Was hättet ihr gemacht?
Ich hab‘ sie angestrahlt, mein schönstes „Bon jour“ geschmettert und „Je suis Andrea“ (das ist mein gesamtes Französisch). Da setzt sie sich zu mir auf die Bank, sagt „Alexandra“ (mehr nicht) und deutet dem Hund, mich zu beschnuppern. Der schaut immer noch bös, schnüffelt kurz und wendet sich dann desinteressiert ab. Sie auch.
Am Nachmittag ist die Hundekacke weg. Ich glaube, wir sind jetzt Freunde.
Ich hab‘ noch ein zweites Nachbarschaftserlebnis zu bieten. Ein Holzhaus in Saint Modeste, irgendwo im Nirgendwo ebenfalls am St. Lorenz-Strom, besiedelt von zwei Ecuadorianern, die nur der spanischen Sprache mächtig sind und schon so lange da drinnen leben, dass sie Besitzansprüche stellen. Wenn sie nicht gerade Zwiebeln dünsten (mehrmals täglich), besetzen sie das Wohnzimmer und schauen Telenovelas, am liebsten die, wo grobe Großgrundbesitzer dralle Schönheiten bedrängen. Ich verkneife mir einen Feminismus-Vortrag und besiedle die Küche, brauche ohnehin einen Tisch zum Schreiben.
Bald darauf kommt eine nette junge Frau zur Tür herein. Wir stellen uns vor, ich frage Mireille, so heißt sie, was sie hier macht, sie ist eine Art Bodenkultur-Studentin auf Pflichtpraktikum. Sie zählt Käfer. Wie zur Bestätigung fällt einer aus dem Gebälk auf den Tisch. Wir lachen, sie erzählt, an der Käfermenge, die sie auf den Feldern findet, orientiert sich die Schädlingsbekämpfungsmittel-Produktion. Gift also?, frage ich. Sie nickt.
Ob sie ihren Job liebt? Nein. Was sie lieber machen würde? Hawaii. Wenn es sein muss, Käferzählen in Hawaii, aber Hawaii. Warum sie nicht dorthin geht? Sie ist nur ein Mädchen aus Québec, wie soll sie es nach Hawaii schaffen?

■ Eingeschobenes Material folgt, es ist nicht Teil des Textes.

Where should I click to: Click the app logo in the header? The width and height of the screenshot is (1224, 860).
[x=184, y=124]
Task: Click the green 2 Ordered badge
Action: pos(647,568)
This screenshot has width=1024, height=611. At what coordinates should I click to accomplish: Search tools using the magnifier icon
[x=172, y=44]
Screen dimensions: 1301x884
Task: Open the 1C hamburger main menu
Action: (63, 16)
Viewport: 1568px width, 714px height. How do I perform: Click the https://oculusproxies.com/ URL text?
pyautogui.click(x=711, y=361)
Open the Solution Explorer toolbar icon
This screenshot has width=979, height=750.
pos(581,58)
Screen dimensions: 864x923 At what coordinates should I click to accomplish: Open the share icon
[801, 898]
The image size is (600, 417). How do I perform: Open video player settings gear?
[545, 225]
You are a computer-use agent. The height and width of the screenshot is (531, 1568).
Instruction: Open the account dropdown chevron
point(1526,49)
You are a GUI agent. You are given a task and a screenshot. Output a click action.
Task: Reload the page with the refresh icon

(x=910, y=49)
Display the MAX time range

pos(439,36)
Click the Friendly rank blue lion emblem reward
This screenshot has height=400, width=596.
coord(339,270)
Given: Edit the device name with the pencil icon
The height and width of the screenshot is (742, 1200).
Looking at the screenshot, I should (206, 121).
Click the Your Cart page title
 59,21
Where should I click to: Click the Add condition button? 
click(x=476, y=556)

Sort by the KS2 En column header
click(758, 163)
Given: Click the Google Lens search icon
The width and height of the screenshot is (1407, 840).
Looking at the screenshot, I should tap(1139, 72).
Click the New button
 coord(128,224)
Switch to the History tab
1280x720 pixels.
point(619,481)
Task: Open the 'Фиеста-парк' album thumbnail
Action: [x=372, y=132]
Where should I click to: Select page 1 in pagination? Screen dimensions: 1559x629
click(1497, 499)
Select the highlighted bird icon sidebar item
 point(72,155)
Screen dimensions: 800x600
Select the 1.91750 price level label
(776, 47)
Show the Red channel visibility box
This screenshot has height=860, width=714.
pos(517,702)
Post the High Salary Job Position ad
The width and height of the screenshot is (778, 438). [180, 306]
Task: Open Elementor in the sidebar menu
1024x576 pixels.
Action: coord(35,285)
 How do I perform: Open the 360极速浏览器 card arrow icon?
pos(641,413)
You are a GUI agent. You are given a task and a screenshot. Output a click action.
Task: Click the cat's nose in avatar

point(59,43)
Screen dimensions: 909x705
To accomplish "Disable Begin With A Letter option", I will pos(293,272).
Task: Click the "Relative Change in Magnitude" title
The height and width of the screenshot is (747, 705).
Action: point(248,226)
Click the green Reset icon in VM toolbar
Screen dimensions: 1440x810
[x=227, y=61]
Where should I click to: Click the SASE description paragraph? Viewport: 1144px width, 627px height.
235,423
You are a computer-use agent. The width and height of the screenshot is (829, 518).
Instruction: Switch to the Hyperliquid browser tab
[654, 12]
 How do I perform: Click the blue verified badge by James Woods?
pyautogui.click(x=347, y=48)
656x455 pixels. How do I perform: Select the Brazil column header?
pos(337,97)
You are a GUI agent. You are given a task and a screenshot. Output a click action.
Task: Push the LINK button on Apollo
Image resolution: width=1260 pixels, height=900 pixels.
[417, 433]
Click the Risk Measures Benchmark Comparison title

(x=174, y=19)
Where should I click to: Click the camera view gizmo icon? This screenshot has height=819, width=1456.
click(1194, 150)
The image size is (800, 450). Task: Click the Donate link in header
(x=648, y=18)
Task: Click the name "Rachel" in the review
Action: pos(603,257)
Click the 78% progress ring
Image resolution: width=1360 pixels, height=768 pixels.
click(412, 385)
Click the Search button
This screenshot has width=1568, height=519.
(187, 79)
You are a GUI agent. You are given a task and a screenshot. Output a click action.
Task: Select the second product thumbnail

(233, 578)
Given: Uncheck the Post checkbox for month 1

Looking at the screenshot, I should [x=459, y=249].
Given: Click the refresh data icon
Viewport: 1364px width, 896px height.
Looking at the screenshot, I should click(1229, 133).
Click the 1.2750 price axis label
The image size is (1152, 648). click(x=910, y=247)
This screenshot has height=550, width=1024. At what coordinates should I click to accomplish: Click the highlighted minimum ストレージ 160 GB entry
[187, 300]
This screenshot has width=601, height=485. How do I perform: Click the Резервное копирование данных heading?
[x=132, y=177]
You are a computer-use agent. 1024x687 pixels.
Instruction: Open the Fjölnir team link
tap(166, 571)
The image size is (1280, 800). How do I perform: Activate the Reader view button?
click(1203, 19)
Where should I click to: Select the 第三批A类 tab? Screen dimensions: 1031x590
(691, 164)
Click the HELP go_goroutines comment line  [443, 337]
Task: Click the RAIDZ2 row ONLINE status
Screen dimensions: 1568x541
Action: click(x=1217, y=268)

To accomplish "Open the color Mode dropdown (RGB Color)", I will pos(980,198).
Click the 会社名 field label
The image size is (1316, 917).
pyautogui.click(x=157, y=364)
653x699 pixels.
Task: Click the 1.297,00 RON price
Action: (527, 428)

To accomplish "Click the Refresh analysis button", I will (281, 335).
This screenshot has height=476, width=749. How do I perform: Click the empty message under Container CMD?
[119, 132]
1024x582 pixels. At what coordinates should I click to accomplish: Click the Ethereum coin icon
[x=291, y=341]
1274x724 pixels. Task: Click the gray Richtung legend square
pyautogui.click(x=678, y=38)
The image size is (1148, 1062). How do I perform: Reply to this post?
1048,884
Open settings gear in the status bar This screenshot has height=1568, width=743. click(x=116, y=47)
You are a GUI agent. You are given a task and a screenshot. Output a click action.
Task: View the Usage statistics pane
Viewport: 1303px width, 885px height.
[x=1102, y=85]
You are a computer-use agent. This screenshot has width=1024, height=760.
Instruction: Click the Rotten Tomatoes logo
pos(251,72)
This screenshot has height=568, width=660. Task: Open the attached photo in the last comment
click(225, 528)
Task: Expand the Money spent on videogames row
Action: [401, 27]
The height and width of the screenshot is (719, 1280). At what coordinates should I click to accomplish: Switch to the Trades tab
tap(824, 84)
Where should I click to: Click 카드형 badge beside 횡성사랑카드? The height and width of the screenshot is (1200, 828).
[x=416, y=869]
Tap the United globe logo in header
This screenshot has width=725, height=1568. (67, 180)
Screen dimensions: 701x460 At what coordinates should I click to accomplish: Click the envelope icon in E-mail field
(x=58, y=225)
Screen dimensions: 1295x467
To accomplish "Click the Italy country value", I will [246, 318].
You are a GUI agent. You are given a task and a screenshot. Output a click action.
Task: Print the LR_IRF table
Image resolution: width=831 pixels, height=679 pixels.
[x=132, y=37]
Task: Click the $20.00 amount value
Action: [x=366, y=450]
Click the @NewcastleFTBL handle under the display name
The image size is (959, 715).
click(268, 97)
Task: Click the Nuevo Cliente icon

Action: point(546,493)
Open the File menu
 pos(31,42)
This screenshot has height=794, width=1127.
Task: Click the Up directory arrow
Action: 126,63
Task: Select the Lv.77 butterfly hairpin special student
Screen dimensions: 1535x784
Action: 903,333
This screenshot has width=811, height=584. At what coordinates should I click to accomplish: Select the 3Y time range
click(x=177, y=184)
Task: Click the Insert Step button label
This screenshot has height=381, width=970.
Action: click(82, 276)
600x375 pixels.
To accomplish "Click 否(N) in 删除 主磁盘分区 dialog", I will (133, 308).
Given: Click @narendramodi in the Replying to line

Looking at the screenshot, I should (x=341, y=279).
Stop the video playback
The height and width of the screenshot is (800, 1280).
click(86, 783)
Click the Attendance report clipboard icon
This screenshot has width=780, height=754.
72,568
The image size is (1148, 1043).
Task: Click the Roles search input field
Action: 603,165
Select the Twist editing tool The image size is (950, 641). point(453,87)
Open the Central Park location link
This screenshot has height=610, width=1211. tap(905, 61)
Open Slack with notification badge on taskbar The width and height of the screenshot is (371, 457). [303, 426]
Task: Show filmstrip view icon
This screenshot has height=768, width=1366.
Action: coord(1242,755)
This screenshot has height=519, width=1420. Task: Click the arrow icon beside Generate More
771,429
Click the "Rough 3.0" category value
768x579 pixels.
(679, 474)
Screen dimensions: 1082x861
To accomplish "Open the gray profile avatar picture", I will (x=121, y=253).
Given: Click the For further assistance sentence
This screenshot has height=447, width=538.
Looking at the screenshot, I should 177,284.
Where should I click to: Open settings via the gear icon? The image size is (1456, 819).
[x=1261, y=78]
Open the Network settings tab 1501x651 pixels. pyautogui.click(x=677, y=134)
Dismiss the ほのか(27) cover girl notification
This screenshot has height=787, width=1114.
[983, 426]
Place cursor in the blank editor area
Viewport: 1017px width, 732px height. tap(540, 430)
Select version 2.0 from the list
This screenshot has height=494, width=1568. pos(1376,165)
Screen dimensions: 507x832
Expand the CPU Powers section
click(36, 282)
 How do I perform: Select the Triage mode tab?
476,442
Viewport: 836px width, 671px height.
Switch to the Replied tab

Das ist sie bei mir an der richtigen Adresse. You have to make a wirlpool, ihr erinnert euch? Wir reden stundenlang, kochen, essen gemeinsam. Spät am Abend – da haben sogar schon die Ecuadorianer den Fernseher abgedreht – verabschiedet sie sich, sie muss morgen früh raus (Käferzählen) und will noch etwas googlen. Arbeit?, frage ich.
Nein, sagt sie.
Hawaii.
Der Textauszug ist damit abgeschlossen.